Brutal action on a religious procession is unacceptable; government must rein in human rights abuse
The brutal action by paramilitary forces and police, including liberal spraying of the inhuman shot-gun pellets on the Muharram processions on two consecutive days last weekend, resulting in injuries to over 200 people, is a reflection of the manner in which the government chooses to deal with Kashmir – foreclosing all democratic spaces, denying religious rights and perpetuating abuse. Police and the locals have blamed each other for the provocation. Even if the police version of stone pelting and some sloganeering be treated as the gospel truth, such brutal action against civilian assemblies is unwarranted.
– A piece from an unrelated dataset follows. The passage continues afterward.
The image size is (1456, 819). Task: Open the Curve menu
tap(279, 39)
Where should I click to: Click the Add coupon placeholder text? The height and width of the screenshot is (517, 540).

It may need to be asked why the government should be at liberty to exercise such brutal forms of repression to counter street protests or religious processions only in Kashmir.
It is not the only place in the country where processions and marches sometimes turn chaotic. If use of bullets and pellet guns against assemblies of people in rest of the country are unacceptable, the same yardstick should apply here as well. The normalization of brutality in Kashmir punctures the very claims of equality and integration which the Indian government is peddling since last year. Viewed in the backdrop of eye-witness account that the tear-gas shells and pellet shots were fired without a warning, the situation becomes extremely grave. The incident comes close on the heels of allegations by three families of Rajouri of fake encounter in Shopian, triggering skepticism about the many unidentified bodies being buried at distant places by the police after encounters under the pretext of Covid pandemic. Kashmir is already littered with a history of human rights abuse and the lack of accountability and legal justice mechanisms.
Laws like AFSPA which stonewall prosecution of armed forces in allegations of human rights abuse and Public Safety Act Public Safety Act, a law that allows the police to detain any person without charges for a maximum of two years, continue to be the routine methods of subjugating the people
The deepening trust deficit between New Delhi and Kashmir since last year coupled with unaccounted human rights abuse and culture of impunity has the potential of scripting a dangerous path in Kashmir, where young men feel pushed to the wall and are enamoured by the idea of joining ranks of militant groups. Increasing alienation, spiral of human rights abuse including over 120 killings during street protests in 2010 and absence of justice mechanisms for abuse played a major role in resurfacing of militancy. The killing of Burhan Wani, the poster-boy of the new breed of militancy, by security forces in 2016 resulted in massive street protests in which security forces heavily used bullets and shot gun pellets in which over 80 people were killed and hundreds of others were maiming and blinded. The massive scale of violence ended up in glamourisation of militancy by Kashmiri youth. Brutal methods, tried unsuccessfully in the past, have yielded counter-productive results.
They are detrimental to the short-term and long-term interests of peace and also reflect scant regard for India’s constitutional values. While strategic concerns do necessitate military action against gun-wielding militants, the state has to be held accountable for the wrongful killings and injuries of civilians. Instead of trying to keep a lid over the matter by making false assumptions and arm-twisting sections of media into blacking out the news about human rights violations, the government must live up to its promise and its talk about democracy and inclusion of people of Jammu and Kashmir by first reining in brutal military methods against civilians and holding guilty men in uniform accountable.